I think you are overstating the situation. I would say that there is a
growing consensus in the direction you are saying. There is nothing on
the roadmap beyond 21 bits, everything beyond 21 bits has been removed,
but, unless I have missed a resolution, only UTF-16 and UTF-32 are so
limited. I admit this distinction is probably strictly academic (so maybe
I shouldn't even be pointing it out).
In any case, I am interested, if anyone has plans for these 11 bits, what
these plans might be. I would also like to caution folks that these bits
must be 0 when you send it to another UTF-32 compliant task, and that
whenever you write stuff to disk, another UTF-32 compliant task may indeed
be looking at your data (and certainly don't send those dirty 11 bits out
on the web).
On Wed, 5 Apr 2000, Juliusz Chroboczek wrote:
> "Christopher John Fynn" <firstname.lastname@example.org>:
> CF> Despite all the above I agree that 32 bits makes sense - even if
> CF> you never actually need the extra encoding slots the extra bits
> CF> provide.
> As people have already noted, the limitation to 21 bits is useful for
> implementations.

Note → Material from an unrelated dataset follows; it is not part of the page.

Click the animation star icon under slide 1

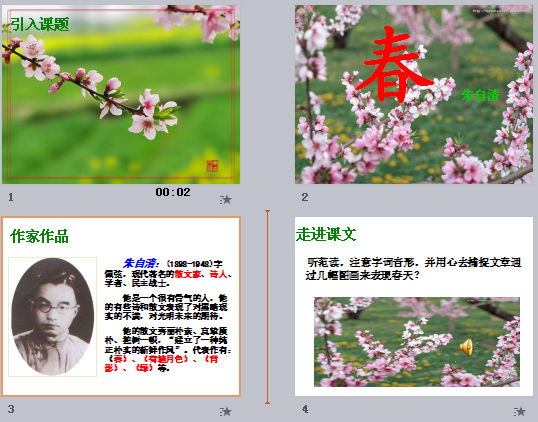click(x=226, y=199)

I read the 21 bit limitation as an official state-
> ment saying ``feel free to use the top 11 bits of every word for any
> purpose you see fit, and rest assured that your choice of data
> representation will not need to be revised as we add new codepoints''.
> I am grateful for this reassurance.
> I am sorry to bring such down-to-earth considerations as implemen-
> tation and efficiency issues to this list. To quote one of my former
> lecturers, while a beautiful theoretical construction doesn't need
> justification, having applications can never harm.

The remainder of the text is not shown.